Industrial sector needs more attention
Experts within Myanmar’s industrial sectors say there needs to be a more detailed policy outlining industrial development, including a pathway for solving the woes of economic zones.
POOR infrastructure, low-quality or unreliable electricity supply, water shortages, inadequate transportation links, and ongoing disagreements with local residents affected by zone development are among the most serious problems developing the country’s industrial sector, experts say.
But perhaps the biggest problem, they say, is the lack so far of any overarching government industrial development policy.
Parliament should pass laws to promote industry and the SME sector, says U Myint Zaw, vice president of Myanmar Industrial Association.
“We’ve had industrial zones for more than 30 years, but no industrial zone development law,” he told The Myanmar Times. “To develop industrial zones around the country, we need to enact specific legislation.”
Despite the designation by governments from time to time of industrial zones, Myanmar still lags behind its ASEAN neighbours, he said.
“The current government said that when they took office they would develop the industrial sector. The last government said the same thing,” U Myint Zaw said. “But we’ve seen no action. It’s not just a question of designating a piece of land as an industrial zone. We need legislation.”
Industrial developers around the country say they face the same challenges: high land prices, electricity supply and loan financing.
Hlaing Tharyar industrial zone patron U Myat Thin said the zone was being upgraded as a special pilot project funded by resident companies. The first step would be to address the issue of affected people, he said, which was delaying the project.
U Tin Oo, who owns a factory in the zone, said investment into the industrial estate was moving too slowly.
“Some zones around the country have more empty space than industry,” he said.
The quality of power supply was proving a huge hindrance, he added.
“We have electricity, but it is unstable and low-quality,” he said. “Products are damaged by voltage fluctuations.”
U Ko Lay, an investor at South Dagon Industrial Zone, said things were in a poor state at his zone.
“The infrastructure has started to decay,” he said. “Accidents have occurred in our zone because of faulty wiring.”
More than 70 percent of Yangon’s Myaung Dagar zone, which occupies 682 acres (273 hectares), is devoted to storage space or is just empty, said U Min Thu, a manufacturer at Myaung Dagar.
And U Thiha Min, owner of a factory in Mandalay, said many of the zones there were occupied by wholesale outlets for electronics, vehicle accessories and clothing instead of factories.
In Kayin State, Myawaddy Industrial Zone is home to only three working factories, said its head, U Ye Htun Oo. The zone was established on 201 acres (80ha) in 2013, and 80pc of the land has been sold to local and foreign investors.

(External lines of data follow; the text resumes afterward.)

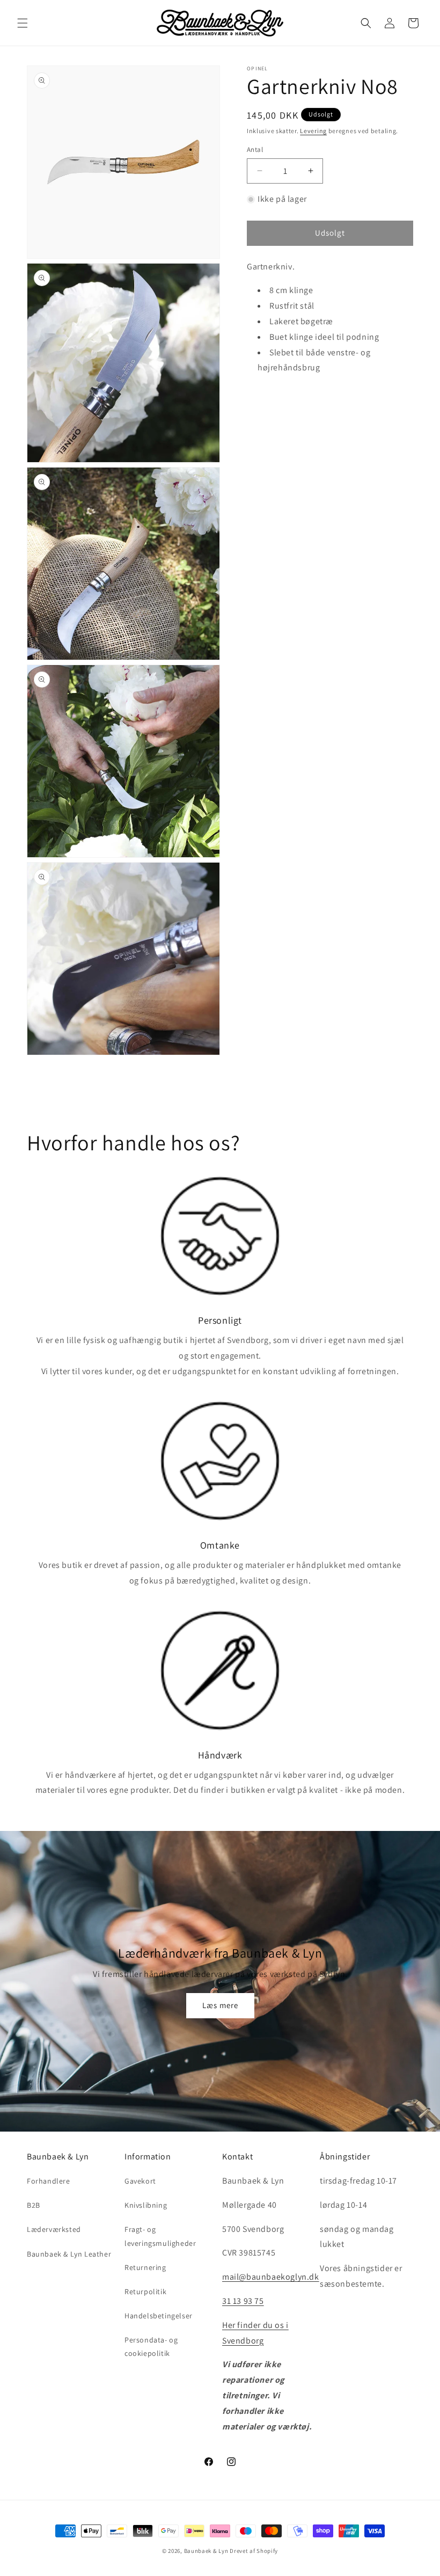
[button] (22, 23)
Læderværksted (54, 2229)
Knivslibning (145, 2205)
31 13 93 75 (243, 2301)
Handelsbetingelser (158, 2315)
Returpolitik (145, 2291)
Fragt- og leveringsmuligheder (160, 2235)
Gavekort (140, 2181)
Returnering (145, 2267)
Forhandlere (48, 2181)
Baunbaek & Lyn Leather (69, 2254)
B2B (33, 2205)
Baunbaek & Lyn (206, 2551)
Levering (313, 131)
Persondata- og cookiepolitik (151, 2346)
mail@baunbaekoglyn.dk (270, 2276)
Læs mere (220, 2005)
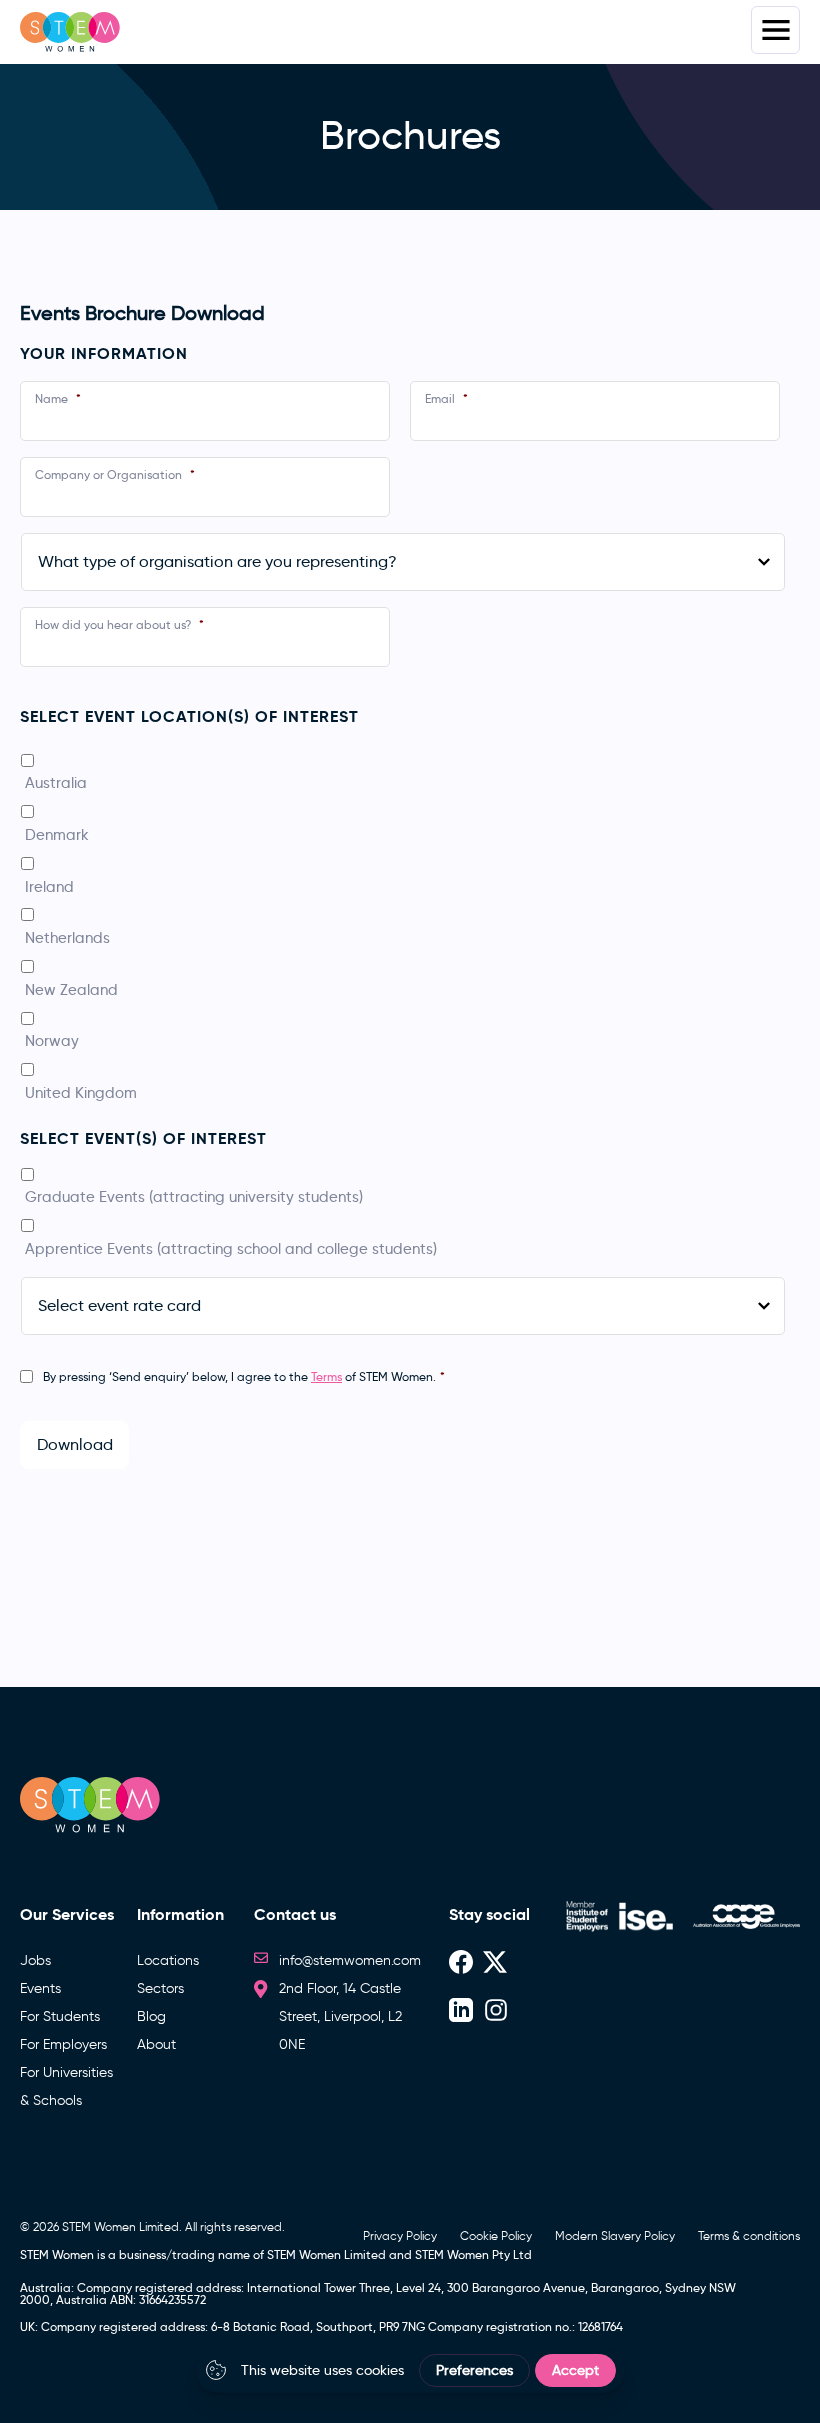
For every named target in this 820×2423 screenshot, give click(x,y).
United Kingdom (81, 1092)
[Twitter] (495, 1960)
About (156, 2044)
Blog (151, 2016)
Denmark (57, 834)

Taungoo zone, Bago Region, has made no progress in developing because of a lack of infrastructure.
Across the board, there needs to be a coordinated policy that looks at the planning of zones collectively, experts say.
“The government should implement new industrial zones in villages, outside Yangon and Mandalay,” said the industrial association’s U Myint Zaw. “They should set them up in lowdensity population areas like Tanintharyi Region. That will bring down the Yangon prices,” he said, referring to a growing problem of land speculation close to the capital.

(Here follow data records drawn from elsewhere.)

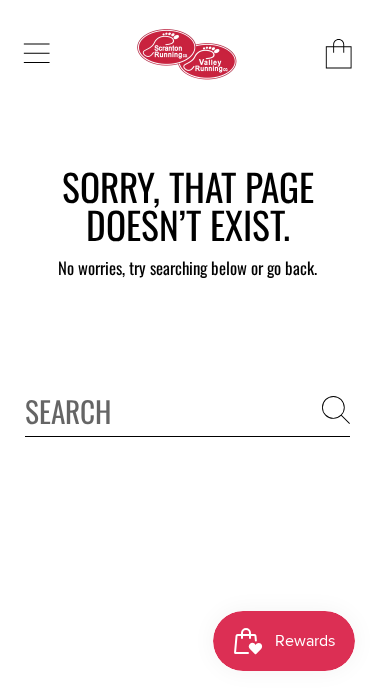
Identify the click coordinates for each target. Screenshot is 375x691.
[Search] (336, 410)
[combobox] (187, 409)
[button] (36, 54)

The new zones, like their counterparts in other ASEAN countries, should benefit from stable and sufficient power and water, transportation, waste disposal, and measures to counter air pollution and protect the environment, he said.
The inauguration of the ASEAN Economic Community increases pressure on local manufacturing investors and SME start-ups, as competition in a reduced-tariff market is expected to intensify. Myanmar industries will have to work harder to retain their domestic markets while seeking to penetrate foreign markets, said U Myint Zaw.

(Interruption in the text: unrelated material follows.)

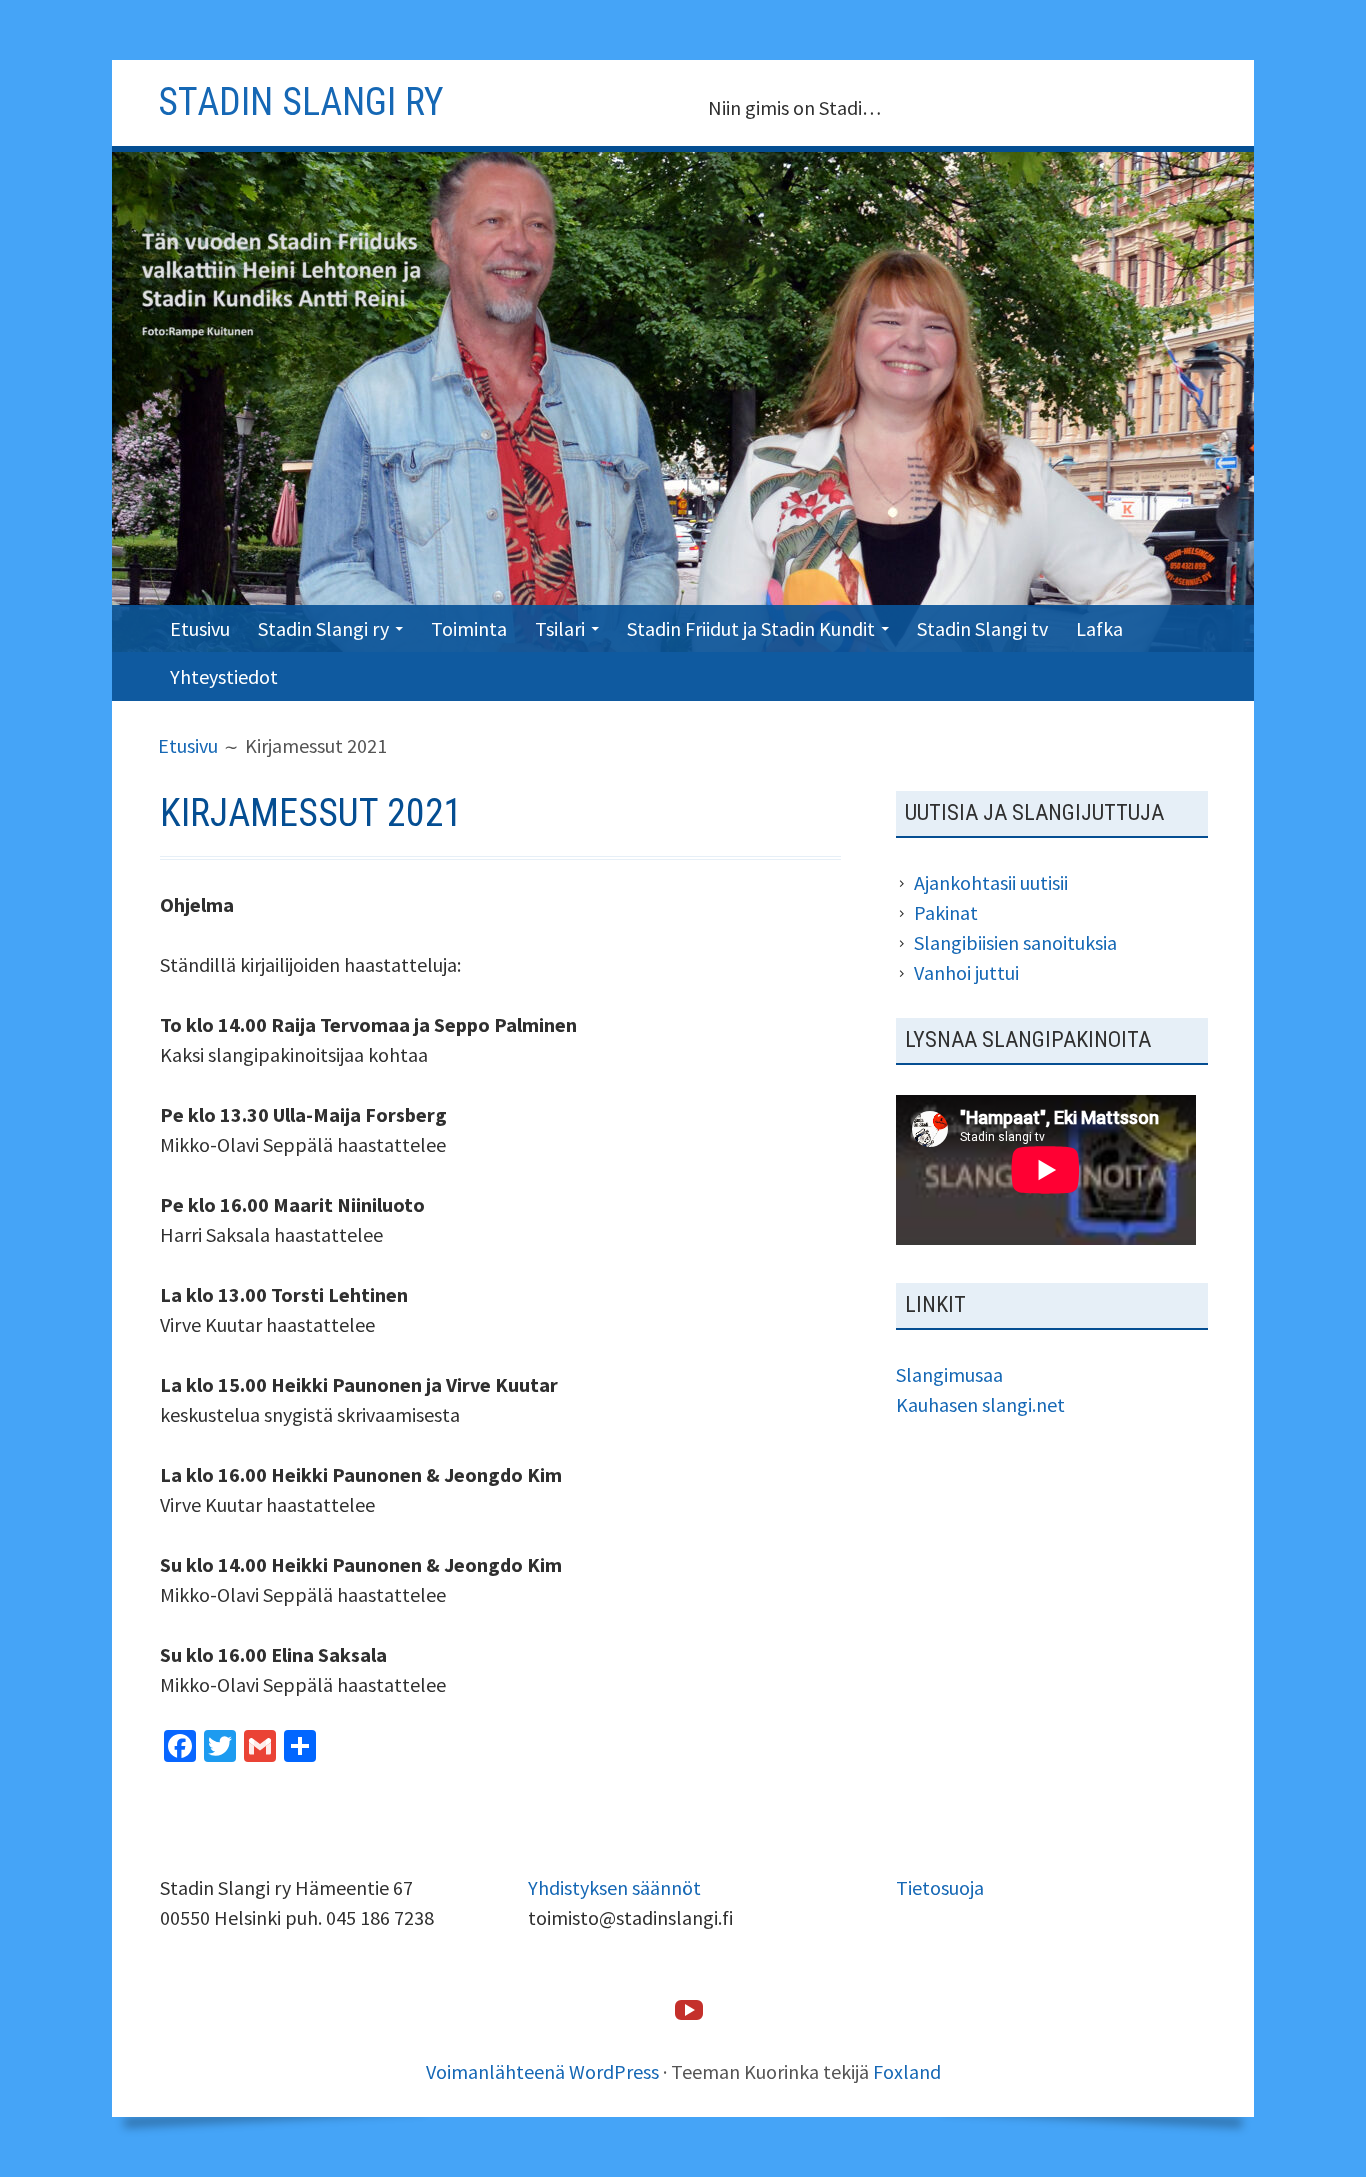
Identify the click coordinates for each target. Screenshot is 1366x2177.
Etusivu (200, 628)
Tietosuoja (940, 1887)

The government needs a clear industrial policy that specialises in specific sectors, he said.
“Our industrial sector should focus on a single sector like agricultural products, accessories or clothing,” said U Myint Zaw. “There’s no focus at the moment.”
Agriculture is simply not enough to sustain future growth - more focus on industry is needed for job creation, he said.
“We need to develop a committee for each sector, including industrial zones, education and other business sectors,” he said. “These committees would comprise industrialists and experts rather than government officials.”
For its part, the government has announced a push toward a more manufacturing-intensive economy. It is aiming to encourage more foreign and local investment into the sector with the passing of a new investment law and a raft of red-tape cutting initiatives that it hopes will make it easier to do business in Myanmar.
The Myanmar Investment Commission has announced that it will try to attract local and international developers by establishing new industrial zones, as well as by upgrading existing zones.
“MIC will invite new local and international developers to develop new industrial zones and to upgrade the old zones to promote industrialisation and create job opportunities,” MIC secretary U Aung Naing Oo said.
A worker rides a motorbike through the Dawei special economic zone construction site.